天野道映(あまの・みちえ) 演劇評論家
1936年生まれ。元朝日新聞記者。古典芸能から現代演劇、宝塚歌劇まで幅広く評論。主な著書に『舞台はイメージのすみか』『宝塚のルール』『宝塚の快楽―名作への誘い』『男役の行方: 正塚晴彦の全作品』など。
※プロフィールは原則として、論座に最後に執筆した当時のものです
『ピガール狂騒曲』の精緻な四重構造を読み解く
宝塚歌劇を長年取材してきた評論家が、その舞台を「歴史」を踏まえて考察し、論評します。今回のテーマは「旅立ち」、そして「原田諒の世界」。

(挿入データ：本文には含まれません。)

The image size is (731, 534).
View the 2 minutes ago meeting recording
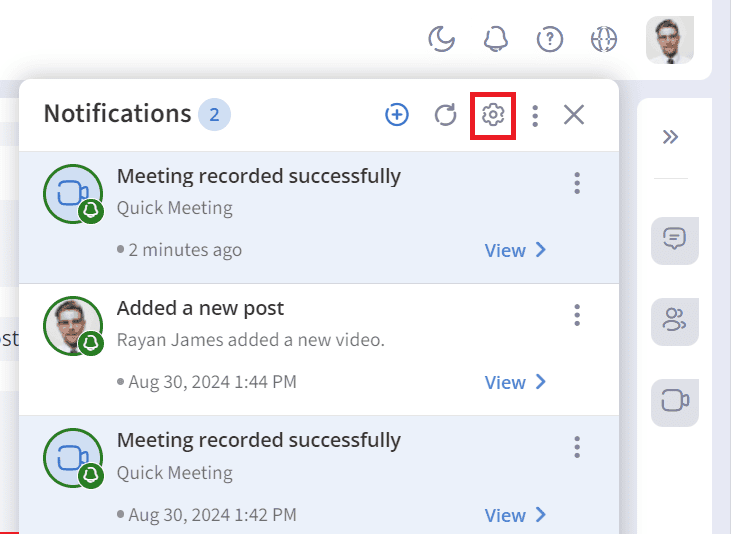pyautogui.click(x=515, y=250)
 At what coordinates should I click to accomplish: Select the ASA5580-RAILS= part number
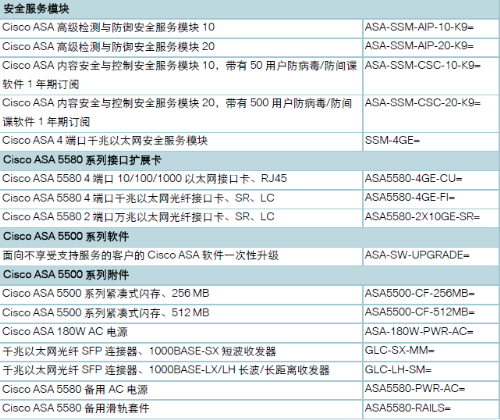point(407,408)
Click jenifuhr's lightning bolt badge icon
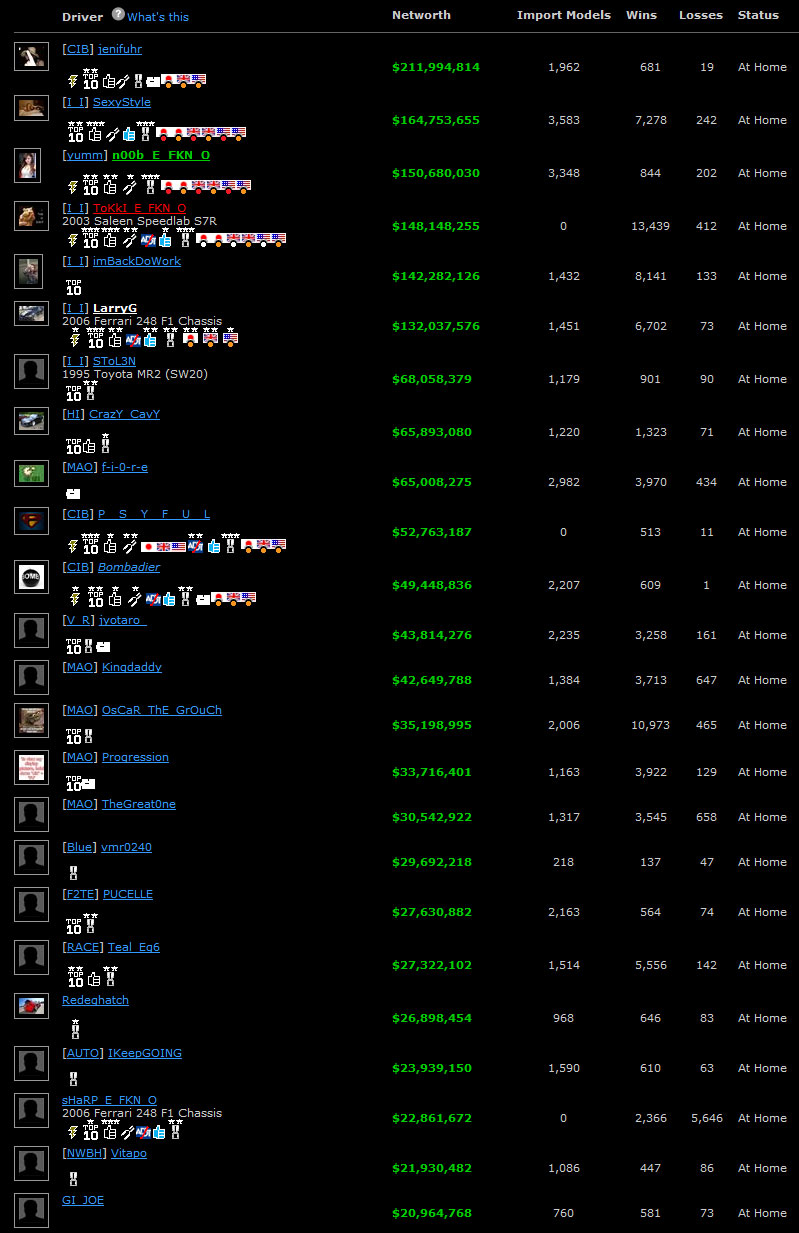 [x=72, y=81]
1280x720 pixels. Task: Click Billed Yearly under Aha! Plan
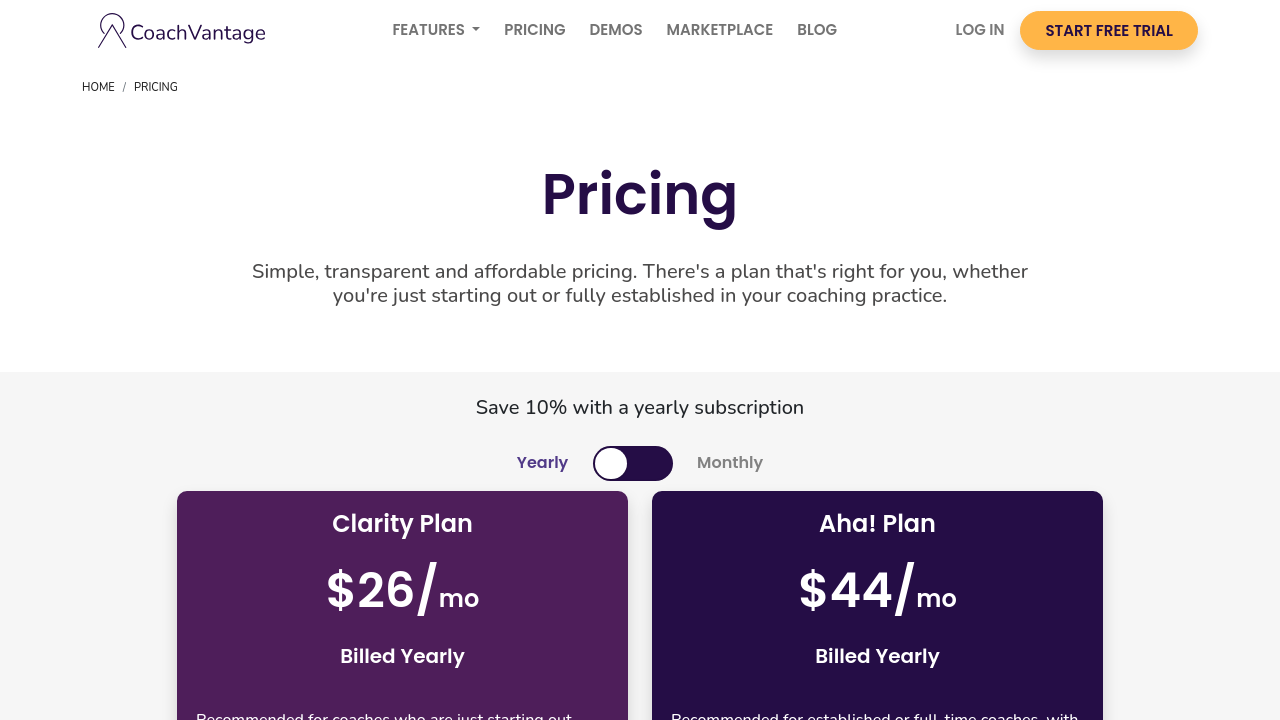[x=877, y=657]
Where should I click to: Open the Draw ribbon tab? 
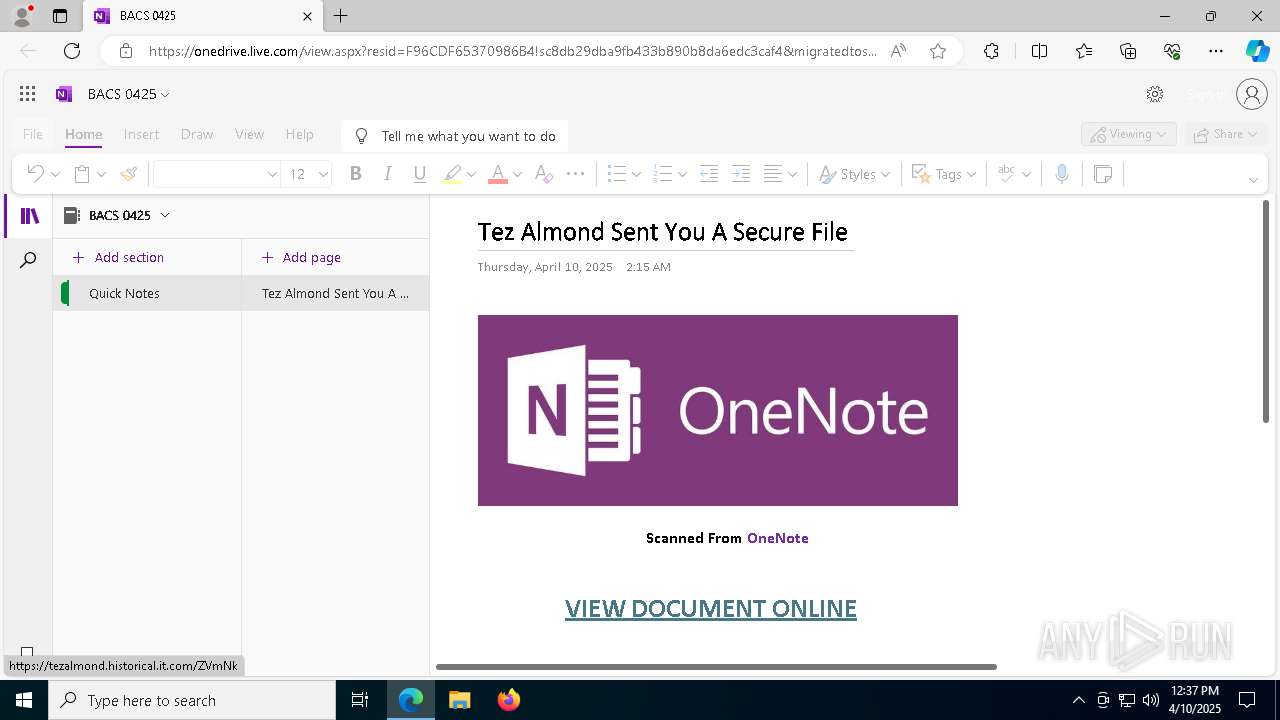pyautogui.click(x=197, y=134)
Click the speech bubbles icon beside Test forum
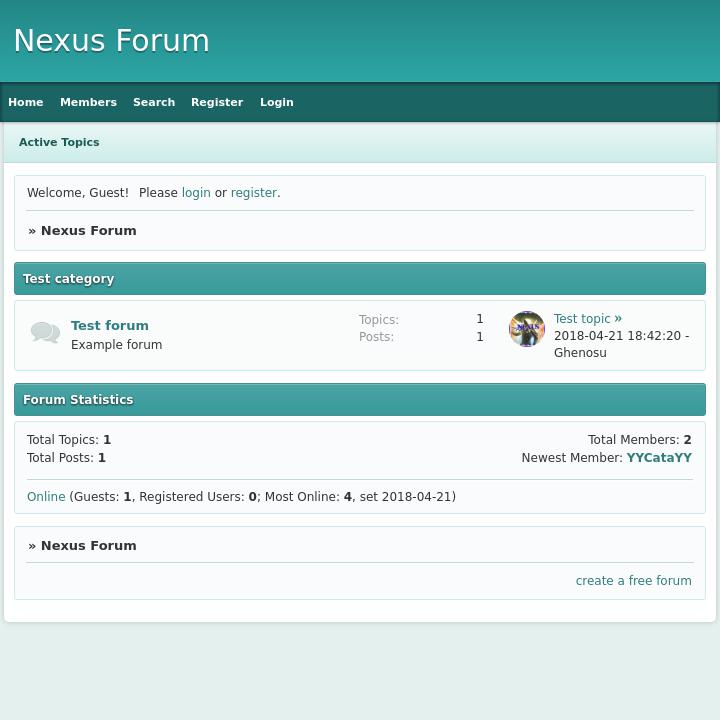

2020年コロナ禍のさなか、宝塚歌劇月組のJAPAN TRADITIONAL REVUE『WELCOME TO TAKARAZUKA-雪と月と花と-』(坂東玉三郎監修、植田紳爾作・演出)とミュージカル『ピガール狂騒曲』は、出演者を絞り、オーケストラは録音演奏に切り替え、初日を5カ月ずらして、9月25日に本拠地の兵庫県の宝塚大劇場で開幕した。この公演によって、月組は令和2年度芸術祭賞演劇部門の優秀賞を受賞し、『ピガール狂騒曲』の作・演出を担当した原田諒は新人賞に輝いた。
『WELCOME TO TAKARAZUKA』に御殿舞の名手、専科の松本悠里が特別出演した。松本はこの公演をもって宝塚を去った。
黒目がちの双眸は何かを求めて強く輝き、しかし春霞のように穏やかな光を帯びて見えた。そこにこの人の舞姿の尽きぬ興趣があった。内面の輝きが踊り手の身体によって、洗練された美しさに転換されていた。伝説的男役の春日野八千代(1915~2012)と好一対の娘役で、二人が舞踊会で連れ舞をする姿は、男役と娘役の舞の本質を伝えるお手本だった。春日野の剛毅と松本のたおやかさ。
今回はビバルディ作曲『四季』の「冬」を地に「雪の女S」を舞う。その凛として哀しみに耐える姿は、玉三郎の『鷺娘』を彷彿とさせる。舞う姿がその人の生きていく姿と重なり合う。
振り付けを担当した花柳寿応は、60年来宝塚にはなじみ深かったが、初日の翌日9月26日に89歳で不帰の客になった。この人が美青年だった頃、稽古場の片隅で、振りを考えているのであろうか、ラフなシャツ姿の腰に舞扇を挟み、食い入るように台本を読んでいた面差しが目に浮かぶ。
月組のトップ男役、珠城りょうは次の大劇場公演『桜嵐記』と『Dream Chaser』(2021年6月まで、7~8月に東京宝塚劇場)で退団し、紫門ゆりやと輝月ゆうまは専科へ組替えになる。春は旅立ちと新しい出会いの応接に暇がない。